Imagine working in a pediatric intensive care unit, a section of the hospital that provides critical care for acutely ill and severely injured children. You already need to take extraordinary measures to keep your vulnerable patients safe. And then a dangerous new virus rears its ugly head, bringing with it an abundance of unknowns and a paucity of evidence.
“As the COVID-19 pandemic was emerging, we had little to no information about whether kids were affected, how severely they were affected and what treatments seemed to be worth trying,” said Katri Typpo, MD, division chief of Pediatric Critical Care at the University of Arizona College of Medicine – Tucson and attending intensivist at Banner – University Medical Center Tucson and Diamond Children’s Medical Center.
“There were a lot of online chat groups and social media platforms where people in the ICU communities were asking questions — because we had no information about how to care for these kids,” Dr. Typpo explained. “Each question might have 10 different responses, and you couldn’t be certain the person answering the question was an ICU doc! I found it very difficult to gather information to understand what other sites were doing to care for kids with COVID-19 — or even if COVID-19 was causing critical illness in children.”
“Everyone pulled together to help each other do the best job they can taking care of kids.”Katri Typpo, MD, division chief of Pediatric Critical Care, University of Arizona College of Medicine – Tucson
In that low-information environment, Dr. Typpo and her colleagues tapped into their established research networks to learn whether pediatric intensive care units (PICUs) across the world had these patients, how they were testing them, and how they were treating children with COVID-19 and providing protective equipment for workers. In the absence of peer-reviewed scientific literature, Dr. Typpo planned to use a survey of other PICUs to obtain a snapshot of what her colleagues were doing around the world.
“At the very least, we can learn what the emerging standard of care is across the world,” Dr. Typpo said. “Not that we would suddenly change how we’re treating children in Tucson in response to a survey, but it would affirm our choices — or have us question them and reexamine the evidence. It’s one piece of the puzzle to use to make a decision about how to care for patients. The most important piece is the scientific, peer-reviewed literature.”
Painting a picture
The project launched the week of March 20. The survey was sent weekly, first to all sites in Dr. Typpo’s research network, and then to more and more sites as word of the survey spread within the pediatric critical care community. By the sixth week, 161 sites in 32 countries across six continents were participating.
“With rapid information coming out about this pandemic, we decided to send a survey every single week to see if decision making was changing over time, because the standard of care was a moving target,” Dr. Typpo said. “We had really great response. People were feeling this void, that there was this lack of information.”

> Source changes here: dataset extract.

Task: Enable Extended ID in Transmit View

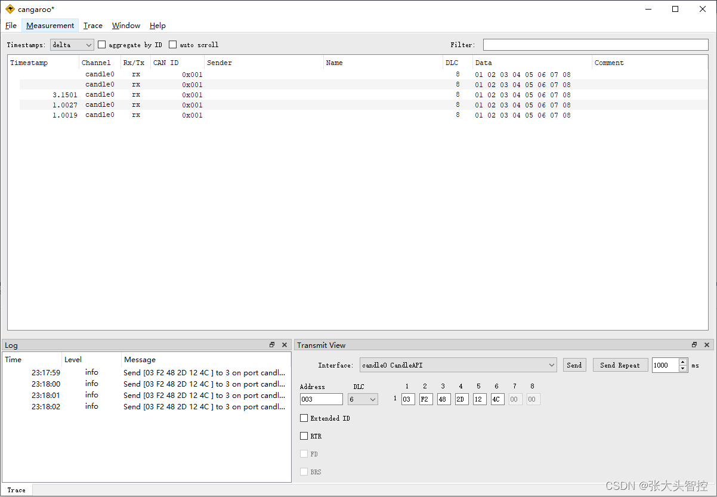Action: coord(304,418)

Every week, participants would answer questions to paint a picture of how they were handling this crisis in their own units. One recurring question concerned which medications were best for treating COVID-19.

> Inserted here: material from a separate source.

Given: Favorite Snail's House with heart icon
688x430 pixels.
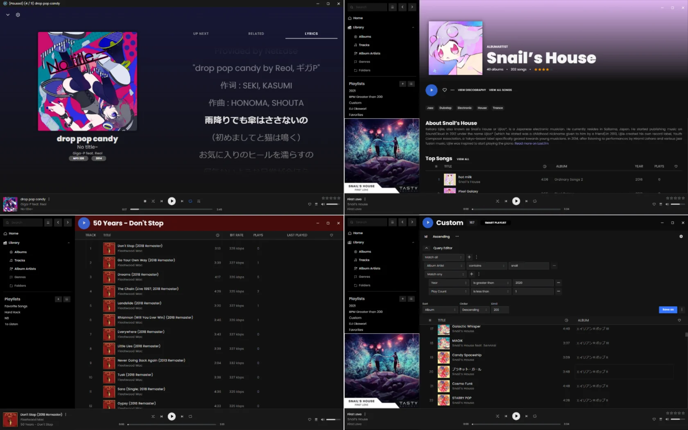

“We started out with a list of medications that were published in the literature in adults. There was no information whatsoever about whether these treatments were successful or being used in children,” Dr. Typpo said. “There were some shifts over the course of the survey in terms of what medications sites were using, I think in response to reports coming out in the scientific literature and guidelines that were published about when someone should use treatments.”
Overall, Dr. Typpo says the biggest lesson learned from this survey was that access to this type of data in a low-information environment can help physicians be confident they are on the right path — and know when they might want to look more deeply into the medical literature to inform their decision making. They were able to share information from units that were already seeing COVID-19 patients with units that did not yet have these patients. She gave the example of PPE, or personal protective equipment.
“We specifically asked about PPE, and it was quite comforting for our nurses to know the PPE we were using and the choices we were making about how to use PPE aligned well with what other sites were doing,” Dr. Typpo said. “We found the results weren’t necessarily changing what we individually decided to do in the PICU, but it made us feel comfortable that what we’re doing here is what everybody else in the world is doing to care for these patients.”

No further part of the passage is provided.